I'm sad to see prominent bloggers Kevin Drum and Steve Benen basically not sticking to their guns over what's okay for the media to talk about with regard to politicians. I'm pretty sure I've seen Kevin or Steve write before that the media shouldn't talk about politicians' affairs at all-- they seem like that kind of liberal, of which their are many among the more politically-aware type-- yet now they are basically participating and encouraging that kind of talk.
This isn't to say that they, I, and liberals in general haven't talked and written a lot when a Republican is discovered to have had an affair. But that is totally different. But when the Republicans have affairs, they show themselves to be politically hypocrites, so that is worthwhile news. Otherwise, whether someone had an affair or not is a person's personal, private life, and no one's business. Strangely, Kevin and Steve are now leaving out their usual, "I don't think we should talk about the affair, but since everyone else is already doing it anyway..." clauses this time.

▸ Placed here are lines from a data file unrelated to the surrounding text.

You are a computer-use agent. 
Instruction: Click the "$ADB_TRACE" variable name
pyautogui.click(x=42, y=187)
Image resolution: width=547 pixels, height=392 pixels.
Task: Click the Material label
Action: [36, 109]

This is basically encouraging the talk.
It is the Republicans who turn their own family matters into public business by putting themselves up on a pedestal, claiming to be so unblemished that they can tell everyone else how Americans should live moral lives in every detail. It is they who elevate all sorts of aspects of sexual morality into bigger issues than whether a massive, deadly war is a wise choice for America to make or whether the war is run correctly or not. So it is a Republican's affair that is news, not a Democrat's, just like it wouldn't be news if a pro-gun Republican was discovered to own a gun and to hunt. So what? He thinks hunting and individual ownership of firearms among private citizens is moral and appropriate. Debate his stance on the issue and the reason he gives for it, and don't make an ass out of yourself by gossipping over what he does in his spare time. Similarly, Dem politicians don't think a private person's sex life is an appropriate issue for the public to take an interest in or to legislate control over through their elected legislators-- and they're right.
Good politicians should not be published for choosing the career they did by having every mistake they might have made in their personal life dragged out into public discussion.